DOCUMENT EXTRACT:
* Start *
How can stipple shading be replicated in Blender?

Question

I have had this idea for a little while, using Blender to simulate traditional stipple shading. I have gotten an OK effect using a mix shader with ambient occlusion as a factor to spread a stipple texture in the cracks and crevices of objects. The main problem with this is that all the dots are evenly spaced, and the dots fade out while on a real stipple shaded painting the dots are very closely spaced towards dark areas and get sparser as it gets further away from those areas (see attached image). I'm pretty stuck on how I could produce this effect, I have been thinking there might be some way to control the clustering of a voronoi texture using ambient occlusion, but that's just an idea. Does anybody know of a way to simulate stipple shading? Please advise.

If you don't know how to replicate stipple shading, but you feel like you have some ideas or tricks you think could be useful, please comment, I'll try them.

Answer 1

This is a procedural shader-only approach, which could be adapted to taste. It's based on capturing the light-response of a surface as a color, and deciding on a set of threshold values in its brightness. For each threshold, darker tones are uniformly textured with procedural dots. The resulting textures are layered over one another, so tones below the minimum threshold get all the layers, the second-lowest all but one, and so on.

Create a 'Stipple Layer' node-group which will texture everything below a given brightness with procedural dots.

• The Dot Density node is a relabeled Voronoi texture: the larger its scale, the further apart the dots.
• The Dot Size node is a relabeled Math > Greater than node: it determines the internal threshold on the Voronoi texture. Below the threshold, the dot will be Dot Color, above it, white.
• The Threshold node is the external threshold value. Below it, there will be dots, above it, white.

Suzanne's eye trough a single one of these groups would look something like this, depending on the settings:

Now to layer them up.

• Suzanne is shaded with a diffuse shader, and then the color extracted trough a Shader to RGB node. This means you must be in EEVEE, or just tap the color out after shading in Blender Internal, pre-2.8. Cycles doesn't know what the color of a surface is, until all the rays have been integrated at the end of rendering. Too late for us.
• The RGB Curves node allows overall adjustment of brightness and contrast. 'Brightness EQ'
• Unless each Stipple Layer group gets its own Mapping node, all the dots in the layers would be exactly over one another, so there would be no shading. Each mapping node is set to translate the texture by some arbitrary long way, so the lookup comes from different places in texture space.
* End *
STORED DATA:
* Start *
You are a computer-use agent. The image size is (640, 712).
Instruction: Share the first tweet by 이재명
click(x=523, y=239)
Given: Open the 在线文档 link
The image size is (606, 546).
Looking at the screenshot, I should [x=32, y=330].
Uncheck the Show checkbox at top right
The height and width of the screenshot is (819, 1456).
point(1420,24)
* End *
* Start *
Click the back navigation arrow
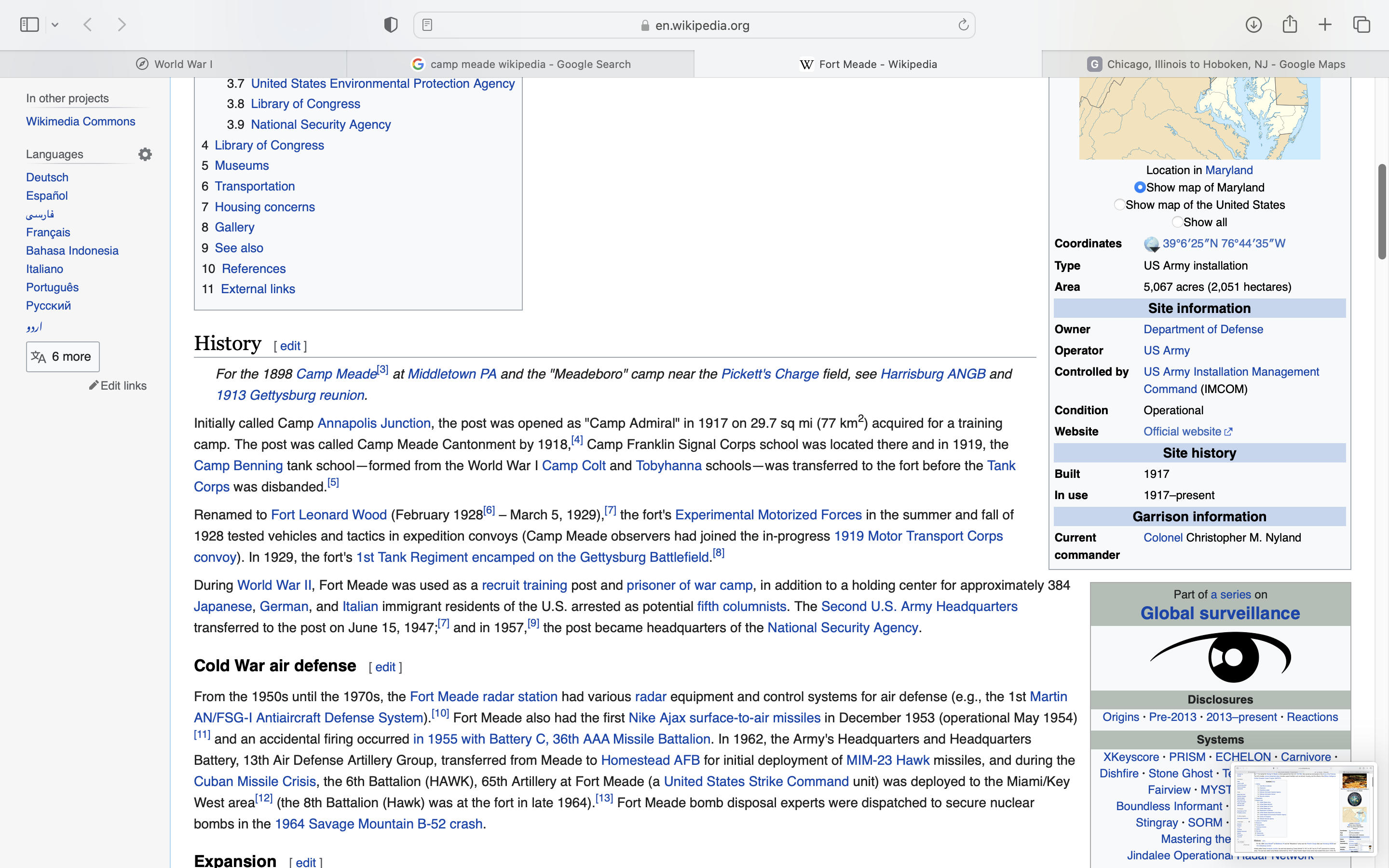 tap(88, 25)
* End *
* Start *
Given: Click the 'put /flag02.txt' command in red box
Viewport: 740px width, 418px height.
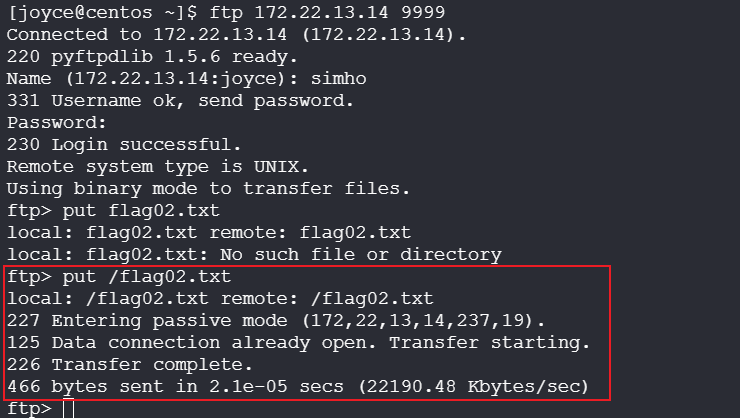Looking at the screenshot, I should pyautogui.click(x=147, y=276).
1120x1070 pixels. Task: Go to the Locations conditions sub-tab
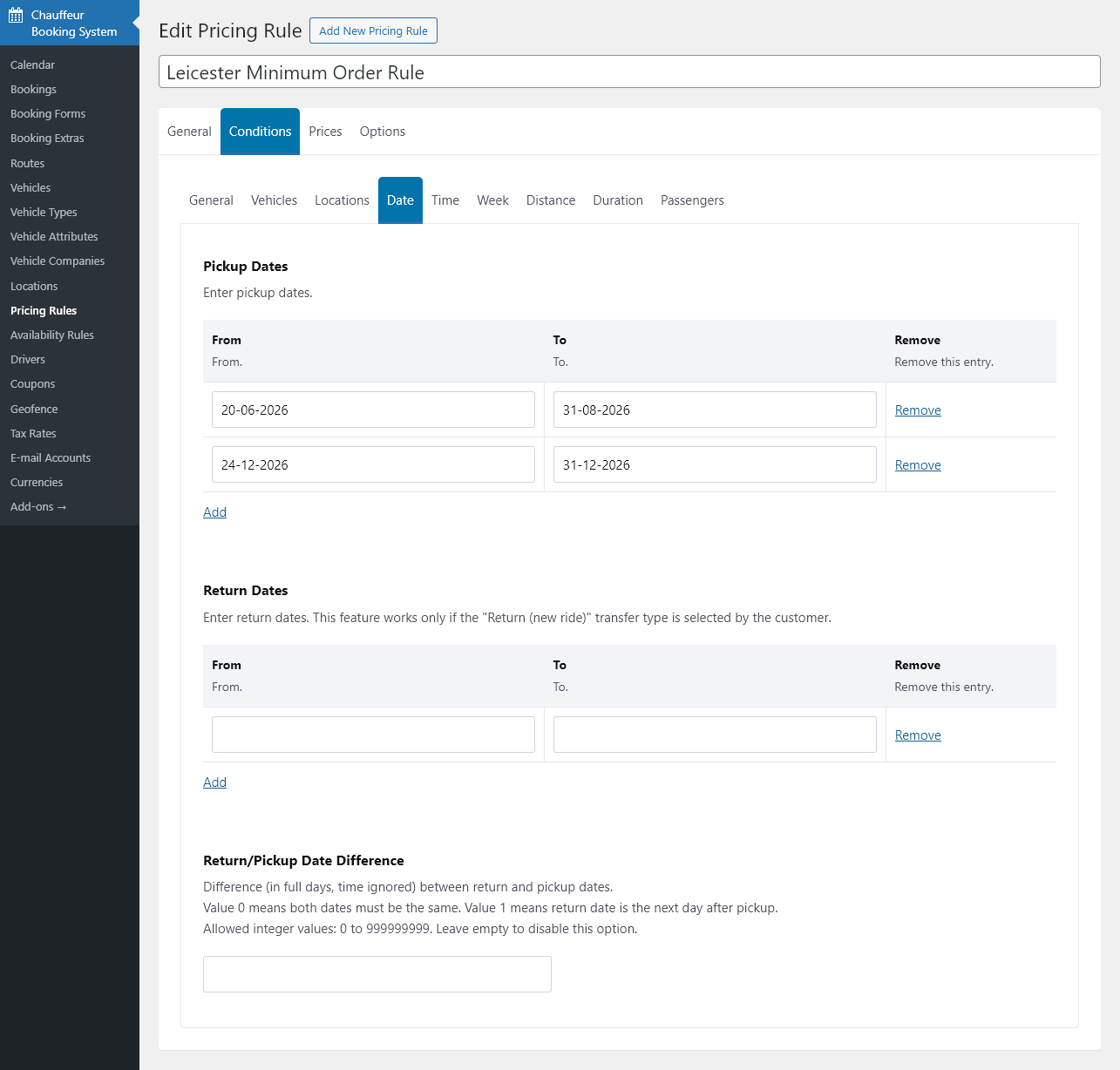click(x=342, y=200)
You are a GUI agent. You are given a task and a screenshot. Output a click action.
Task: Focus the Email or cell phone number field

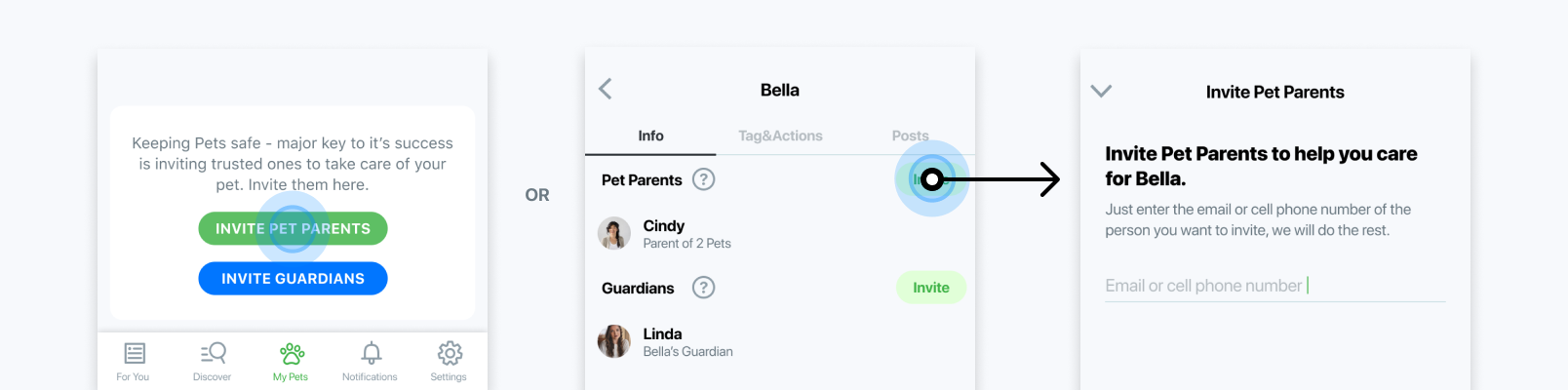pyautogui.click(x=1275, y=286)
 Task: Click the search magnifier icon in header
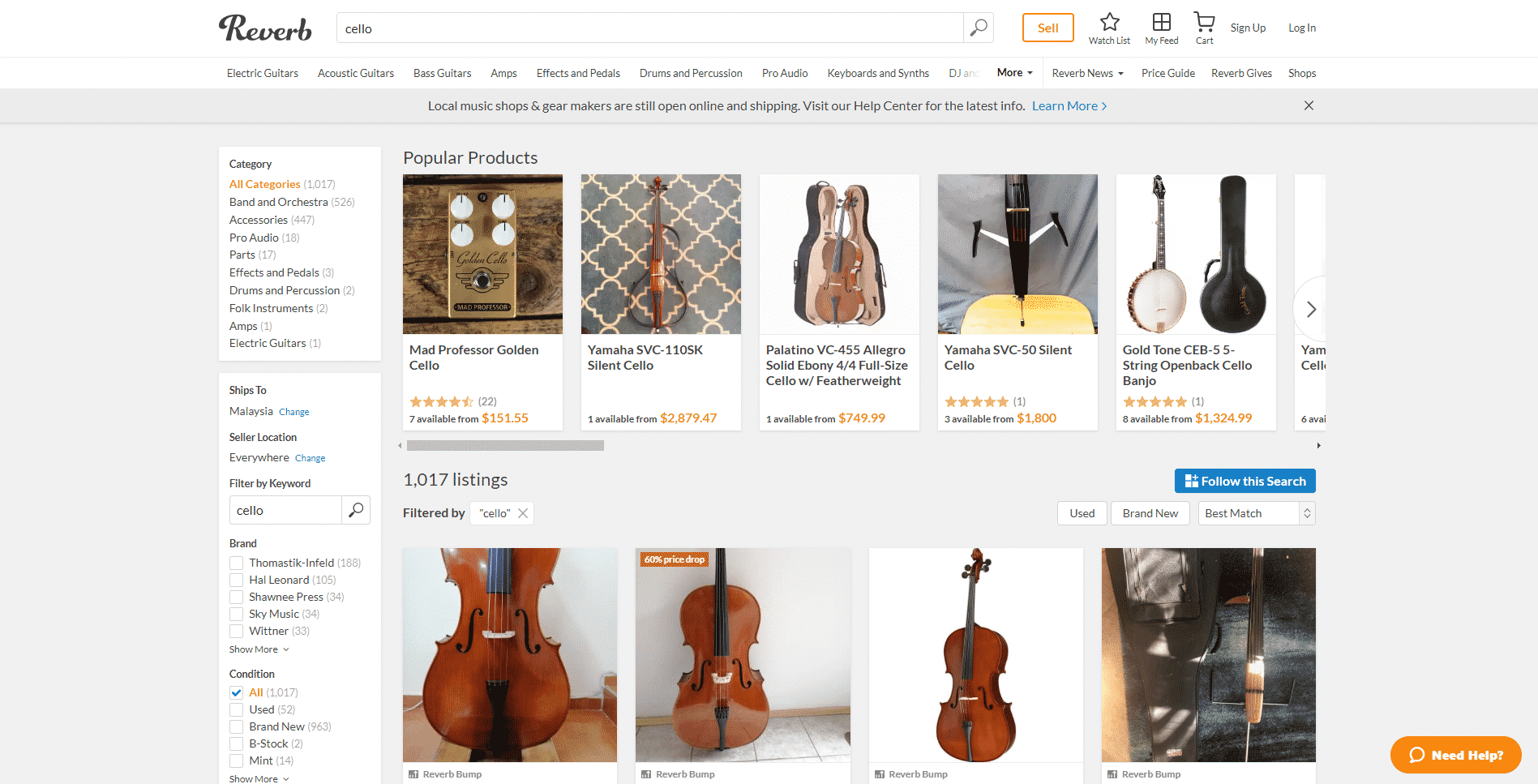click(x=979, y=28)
* End *
TASK REQUIREMENTS:
1. Name the three nodes, each with what it is or does, that the Blender stipple shading thread lists as making up the 'Stipple Layer' node-group.
2. Carry the Blender stipple shading thread forward from its last bullet point.

EXPECTED RESPONSES:
1.
- Dot Density: a relabeled Voronoi texture. The larger its scale, the further apart the dots.
- Dot Size: a relabeled Math > Greater than node that sets the internal threshold on the Voronoi texture. Below it the dot is Dot Color, and above it the dot is white.
- Threshold: the external threshold value. Below it there are dots, and above it everything is white.

2.
• Each layer darkens the next, so the dark dots accumulate over the white background.

The result of 4 layers:

By tweaking the dot sizes, densities, and thresholds, the boundaries between the layers can be disguised quite well. You can add an Ambient Occlusion shader to feed a layer, and intensify crevices, if you like:

You could also for example, split out your own R,G,B, and (probably) brightness channels to do a home-brewed color separation... lots of options.

The Dot Size and Dot Density entries interact: If you adjust one, you have to adjust the other to compensate. You could perhaps automate that relationship? : I tried a simple division - it wasn't quite linear, and wound up being easier to adjust by hand.

Suggestions for improvement welcome.

Edit: I've expanded the group a little to include more options:

]6

• An upper and a lower threshold of input tone for a stipple layer
• 'Dot Background': a background color for the zone between the thresholds
• 'Layer Background': a background color for the zone outside the thresholds

These allow the possibility, for example, of negative layers (white dots out of black).

Version 1:

Version2:

Answer 2

Here's my take on this - for what it's worth. This solution is quite similar to Robin Betts' answer but making more use of the other Veronoi properties (the additional 2nd, 3rd, 4th closest cell distances and colours, available at Blender 2.8) in order to avoid having to 'layer' multiple textures and to use the Cell color to hide some of the 'points'.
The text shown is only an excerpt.